Japan Geoscience Union Meeting 2022

Presentation information

[J] Poster

M (Multidisciplinary and Interdisciplinary) » M-GI General Geosciences, Information Geosciences & Simulations

[M-GI34] Data-driven geosciences

Mon. May 30, 2022 11:00 AM - 1:00 PM Online Poster Zoom Room (37) (Ch.37)

convener:Tatsu Kuwatani(Japan Agency for Marine-Earth Science and Technology), convener:Hiromichi Nagao(Earthquake Research Institute, The University of Tokyo), Kenta Ueki(Japan Agency for Marine-Earth Science and Technology), convener:Shin-ichi Ito(The University of Tokyo), Chairperson:Tatsu Kuwatani(Japan Agency for Marine-Earth Science and Technology), Kenta Ueki(Japan Agency for Marine-Earth Science and Technology)

11:00 AM - 1:00 PM

[MGI34-P04] The importance of the measurement process in super-resolution and a toy model analysis of the back-projection

*Taku Yutani1, Atsushi Nakao1, Tatsu Kuwatani1 (1.Japan Agency for Marine-Earth Science and Technology)

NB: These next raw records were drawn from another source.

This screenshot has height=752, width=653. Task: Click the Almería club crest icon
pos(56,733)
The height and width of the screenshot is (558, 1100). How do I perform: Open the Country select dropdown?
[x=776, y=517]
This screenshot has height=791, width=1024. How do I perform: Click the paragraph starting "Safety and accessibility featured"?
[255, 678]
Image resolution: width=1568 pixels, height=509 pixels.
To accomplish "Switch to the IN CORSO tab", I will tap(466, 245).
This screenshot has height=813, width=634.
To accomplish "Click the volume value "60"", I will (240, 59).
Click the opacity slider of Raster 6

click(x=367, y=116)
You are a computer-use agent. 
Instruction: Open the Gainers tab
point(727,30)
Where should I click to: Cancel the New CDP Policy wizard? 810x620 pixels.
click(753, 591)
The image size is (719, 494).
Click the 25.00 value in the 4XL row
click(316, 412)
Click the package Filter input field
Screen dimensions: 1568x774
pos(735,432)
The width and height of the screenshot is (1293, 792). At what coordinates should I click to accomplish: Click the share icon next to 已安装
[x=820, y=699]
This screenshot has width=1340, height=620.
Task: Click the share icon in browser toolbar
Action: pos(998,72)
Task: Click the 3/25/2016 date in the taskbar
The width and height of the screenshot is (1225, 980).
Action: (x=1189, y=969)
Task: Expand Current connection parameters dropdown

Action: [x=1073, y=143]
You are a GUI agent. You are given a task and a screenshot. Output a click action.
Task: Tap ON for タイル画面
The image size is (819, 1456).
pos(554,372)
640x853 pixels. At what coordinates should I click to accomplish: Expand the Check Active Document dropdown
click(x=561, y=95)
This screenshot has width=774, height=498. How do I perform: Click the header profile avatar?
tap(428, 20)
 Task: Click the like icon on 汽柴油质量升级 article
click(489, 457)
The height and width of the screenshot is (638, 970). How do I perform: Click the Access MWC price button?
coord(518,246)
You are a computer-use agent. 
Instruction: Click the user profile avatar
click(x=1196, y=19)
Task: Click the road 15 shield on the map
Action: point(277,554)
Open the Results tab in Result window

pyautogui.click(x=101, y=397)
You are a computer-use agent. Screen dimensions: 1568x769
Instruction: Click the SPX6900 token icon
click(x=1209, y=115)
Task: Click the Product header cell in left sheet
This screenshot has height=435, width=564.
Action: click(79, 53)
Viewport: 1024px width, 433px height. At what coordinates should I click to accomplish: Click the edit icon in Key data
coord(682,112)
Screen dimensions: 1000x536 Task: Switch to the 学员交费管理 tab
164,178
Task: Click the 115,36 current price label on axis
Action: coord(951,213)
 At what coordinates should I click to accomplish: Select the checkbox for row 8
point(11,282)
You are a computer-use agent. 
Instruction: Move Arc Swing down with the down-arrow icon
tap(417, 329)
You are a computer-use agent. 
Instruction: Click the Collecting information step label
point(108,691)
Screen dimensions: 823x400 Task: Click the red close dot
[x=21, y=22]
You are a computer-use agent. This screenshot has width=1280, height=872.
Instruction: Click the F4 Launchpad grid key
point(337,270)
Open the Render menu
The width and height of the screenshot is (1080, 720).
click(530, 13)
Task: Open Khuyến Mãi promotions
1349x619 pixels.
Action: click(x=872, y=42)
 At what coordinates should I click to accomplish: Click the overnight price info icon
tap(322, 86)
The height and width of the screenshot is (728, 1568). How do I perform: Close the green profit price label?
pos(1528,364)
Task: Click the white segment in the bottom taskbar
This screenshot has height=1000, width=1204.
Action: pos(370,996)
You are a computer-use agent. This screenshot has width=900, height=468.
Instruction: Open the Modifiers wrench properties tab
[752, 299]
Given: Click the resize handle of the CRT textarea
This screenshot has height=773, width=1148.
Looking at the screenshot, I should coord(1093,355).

Keywords:back-projection, super-resolution, machine learning

In recent years, there has been a lot of research on super-resolution (SR) methods for images using machine learning techniques such as dictionary learning and sparse coding. In the framework of the algorithm, an operation called back-projection has been proposed to improve the reproducibility of SR.
During the machine-learning SR process, it is necessary to utilize the limited information in the low-resolution (LR) input data as much as possible. Back-projection is suggested to evaluate the validity of the information amplified in this process and to improve the reproducibility of the SR. In general, the image data we can obtain in a practical manner are degraded by measurement processes. Once we obtain an SR image, we can create a new LR image by down-sampling the SR image. The created LR image is expected to be identical to the LR input when the SR image is identical to the original high-resolution (HR) image, which we cannot actually hold in our hands. Therefore, back-projection operation updates the SR image to compensate for the difference between the newly obtained LR image and the LR input. However, we need to make some assumptions on down-sampling when it is difficult to accurately estimate the degrading effects of the measurement process, such as SR of topographical images. In this study, we evaluated the effect of difference between the actual degradation by the measurement process (I) and assumed down-sampling (II) during the update of the back-projection process with a toy model analysis.
For simplicity, we used one-dimensional synthetic data. The synthetic data were downgraded by two different methods (degrading process I), and the downgraded data were up-sampled to the original resolution by cubic interpolation (SR process). Subsequently, the down-sampling operators were applied to the up-sampled datasets again (degrading process II). The above process gave us four different pairs of LR data: two pairs where process I and process II are identical, and the two other pairs where they are different. By comparing the root-mean-square error (RMSE) between these updated HR data and the original data, we examined how the behaviour of the back-projection differs depending on the two degradation processes.
When the same degrading operator was applied in processes I and II, back-projection decreased the RMSE by around 5% compared to SR without back-projection. In contrast, when the different operators were applied, the RMSE improvement was less than 1%. This result confirms that it is important to estimate the accurate measurement processes to make the most of the back-projection updating. If process I is difficult to estimate, the problem on back-projection will come down to the model selection of measurement processes.
Future work includes (1) development of effective estimation methods for hyperparameter estimation used in back-projection and (2) evaluation by artificial model analysis using more complex models.